## PASSAGE
"""
European Central Banks boosts support for financial markets
5 June 2020
The European Central Bank has ramped up its emergency bond-buying program—introduced in mid-March to counter the meltdown in financial markets as a result of the COVID-19 pandemic—to €1.35 trillion.
The decision to lift purchases under the Pandemic Emergency Purchase Program (PEPP) by €600 billion, from an initial amount of €750 billion, was warmly welcomed by financial markets. The euro reached its highest level against the US dollar since March and stock markets rose on the back of the decision as the ECB brought its policy response closer into line with that of the US Federal Reserve
Reflecting the favourable response to the decision to make still more money available through the PEPP, one London-based investment fund manager told the Wall Street Journal: “The ECB is very well known to be behind the curve, acting only at five minutes to midnight, but now they are ahead of the curve.”
In her review of the state of the euro zone economy delivered at the start of a news conference yesterday at which she announced the new move, ECB president Christine Lagarde said the latest data confirmed that the region “is experiencing an unprecedented contraction” and there had been an “abrupt drop” in economic activity as a result of the pandemic.
She said while real-time indicators showed some signs of a “bottoming-out” in the plunge “the improvement so far has been tepid compared with the speed at which indicators plummeted in the preceding two months.”
In her words, as in the rest of the world, there is no prospect of V-shaped recovery—a scenario widely promoted at the start of the pandemic.
Lagarde said June macro projections were for growth declining at “an unprecedented pace” in the second quarter before a rebound in the second half of the year. Overall annual euro area GDP was expected to fall by 8.7 percent in 2020 before rebounding in 2021. But Lagarde did not rule out an even deeper downturn and cautioned that “the overall scale and speed of the rebound remains highly uncertain.”
Press conferences following the meetings of the ECB’s governing council always have a certain air of unreality about them because of the central bank’s single mandate which is to maintain price stability and a level of inflation around 2 percent.
This means that decisions which have really nothing to do with price levels, and are directed to providing a boost to financial markets, have to be justified in official statements as if they did.
"""
## SOURCE MATERIAL
"""
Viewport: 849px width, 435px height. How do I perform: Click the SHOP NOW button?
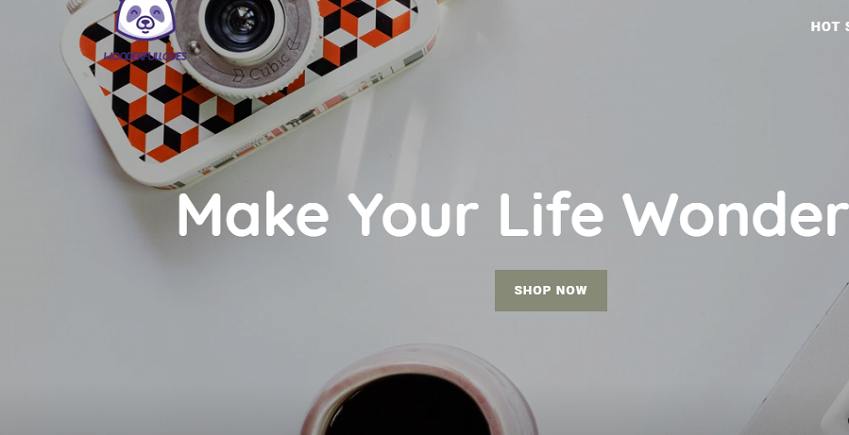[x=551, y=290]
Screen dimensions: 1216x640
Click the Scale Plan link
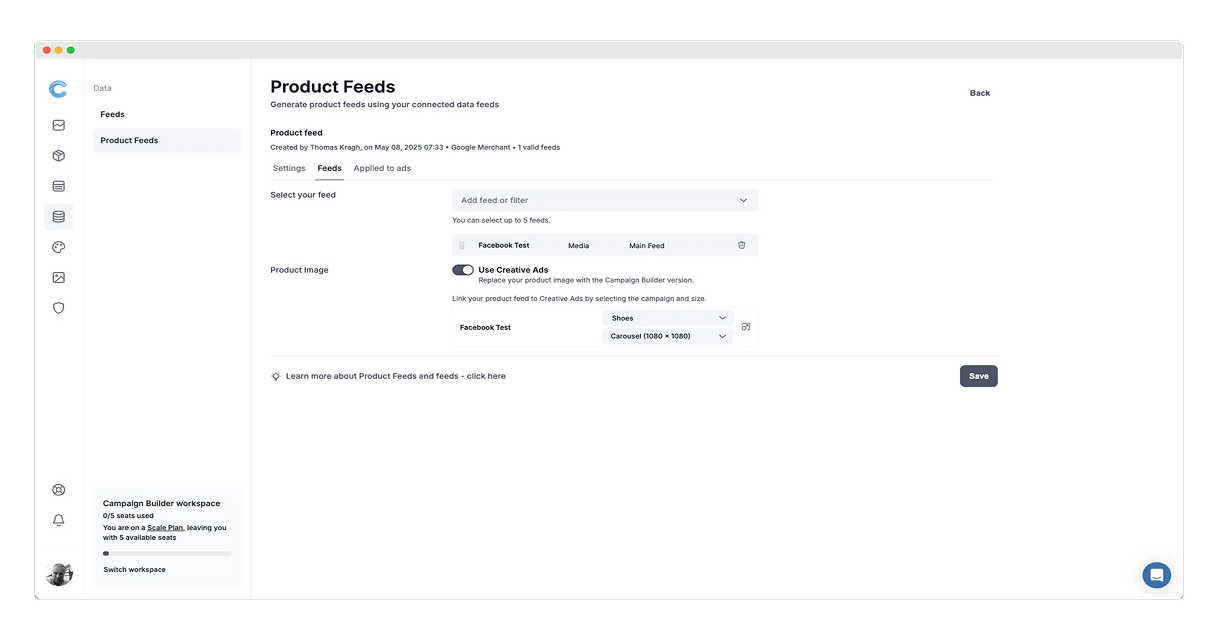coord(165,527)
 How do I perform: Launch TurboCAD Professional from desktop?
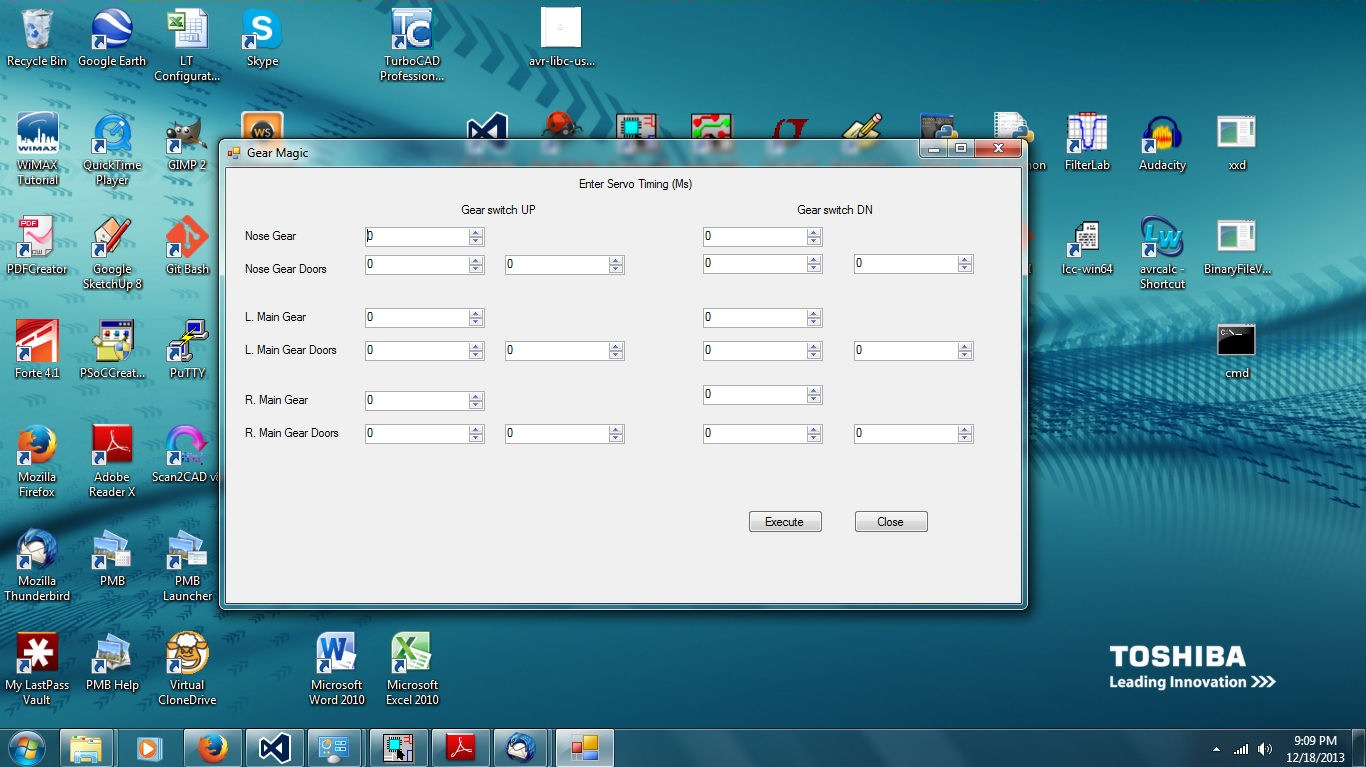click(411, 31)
"""
## EXERCISE TASKS
**1.** According to the article on the European Central Bank's bond-buying program, why do press conferences following meetings of the ECB's governing council always carry an air of unreality? Explain in one to three sentences.
**2.** Answer the following questions using the article on the European Central Bank's bond-buying program.
(a) When was the emergency bond-buying program introduced?
(b) What was the initial amount of purchases under the Pandemic Emergency Purchase Program?
(c) By what percentage was overall annual euro area GDP expected to fall in 2020?

## ANSWERS GIVEN
**1.** They carry an air of unreality because the central bank has a single mandate: to maintain price stability and a level of inflation around 2 percent. As a result, decisions that have nothing to do with price levels and are aimed at boosting financial markets must be justified in official statements as though they did.

**2.**
(a) In mid-March.
(b) €750 billion.
(c) 8.7 percent.